Come i colleghi ricorderanno e, come immagino il Ministro saprà, la Camera ha esaminato il provvedimento a partire dal 16 febbraio 2011, oltre un anno dopo la prevista presentazione dello stesso da parte del Governo. Non solo, l'atto è passato, per fortuna solo inizialmente, dai 18 articoli ricevuti dal Senato, a ben 41, riducendoli poi a 24, e oltre a numerosissimi emendamenti presentati anche da tanti parlamentari di maggioranza, il relatore, prima dell'esame dell'Assemblea nell'altro ramo del Parlamento, ha presentato ancora altri emendamenti del tutto estranei all'oggetto del provvedimento, in materia di responsabilità civile dei magistrati e di responsabilità erariale di amministratori di aziende pubbliche. Il provvedimento è quindi dovuto tornare in Commissione, ma l'Assemblea, pur dopo aver stralciato le parti suggerite dalla Commissione, ha respinto l'articolo 1 del provvedimento, mandando sotto il Governo d'allora. Infine, non dopo qualche difficoltà politica, l'esame in Assemblea è ripreso il 26 luglio, data in cui il disegno di legge è stato approvato all'unanimità e trasmesso al Senato, pur con ampie modificazioni rispetto al testo entrato in Aula, conseguenti alla soppressione dell'articolo 1.

Ho voluto fare questo preambolo, signor Ministro, signor Presidente, perché ritengo sia doveroso specificare agli elettori le motivazioni del nostro voto. Il mio Gruppo, già molto prima della necessaria condivisione di intenti alla quale siamo costretti oggi (mi riferisco alle diverse forze politiche che sostengono questo Governo), aveva, pur dall'opposizione, dato prova di grande senso di responsabilità, presentando come detto solo cinque emendamenti. Venendo al contenuto degli articoli del testo tornato dalla Camera, noi dell'Italia dei Valori, pur non essendo entusiasti del provvedimento (oggettivamente auspichiamo che il nuovo Governo ed in particolare l'autorevolissimo nuovo Ministro sappiano fare molto di meglio) voteremo a favore dello stesso.
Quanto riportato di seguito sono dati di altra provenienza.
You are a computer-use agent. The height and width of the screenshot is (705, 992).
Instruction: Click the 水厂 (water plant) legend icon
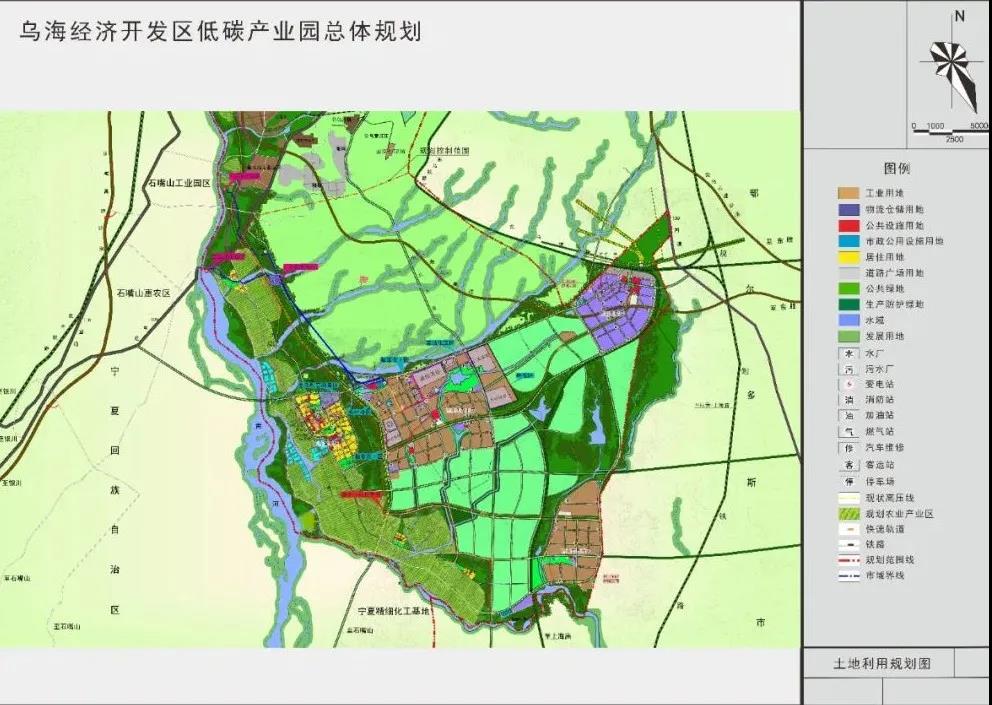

Saltando, anche per motivi di brevità di tempo, la disamina degli articoli che compongono detto provvedimento, tuttavia vorrei fare una precisazione relativa all'articolo 12. Esso è stato inserito in sede referente dalla 14a Commissione del Senato ed è stato modificato dalla Camera dei deputati (limitatamente ai riferimenti interni ai primi tre articoli del disegno di legge). Come saprete, esso reca una delega al Governo, da esercitarsi in conformità ai principi di cui alla legge n. 185 del 1990, ad adottare uno o più decreti legislativi per dare attuazione alla direttiva 2009/43/CE, che disciplina le modalità e le condizioni dei trasferimenti, all'interno della Comunità, di prodotti per la difesa con l'intento di semplificarne le procedure.

Ribadisco che il mio Gruppo si era schierato con forza contro questo articolo aggiunto durante l'esame in Senato; era stato presentato anche un emendamento a firma del senatore Caforio, ma nonostante ciò la Camera dei deputati ha votato favorevolmente sull'intero provvedimento.

Concludo, quindi, Presidente rivolgendo un sentito in bocca al lupo al Governo, anche e soprattutto in relazione al lavoro che lo attende nell'importantissima politica comunitaria, chiedendo che il procedimento legislativo in futuro sia migliore di quanto non sia accaduto sino ad ora. Chiedo anche che sia permesso a noi parlamentari - intesi sia singolarmente, che per il lavoro che svolgiamo collegialmente in Commissione - di poter lavorare rispettando i tempi ed i contenuti relativi agli atti simili a quello che approveremo oggi. (Applausi del senatore Pedica).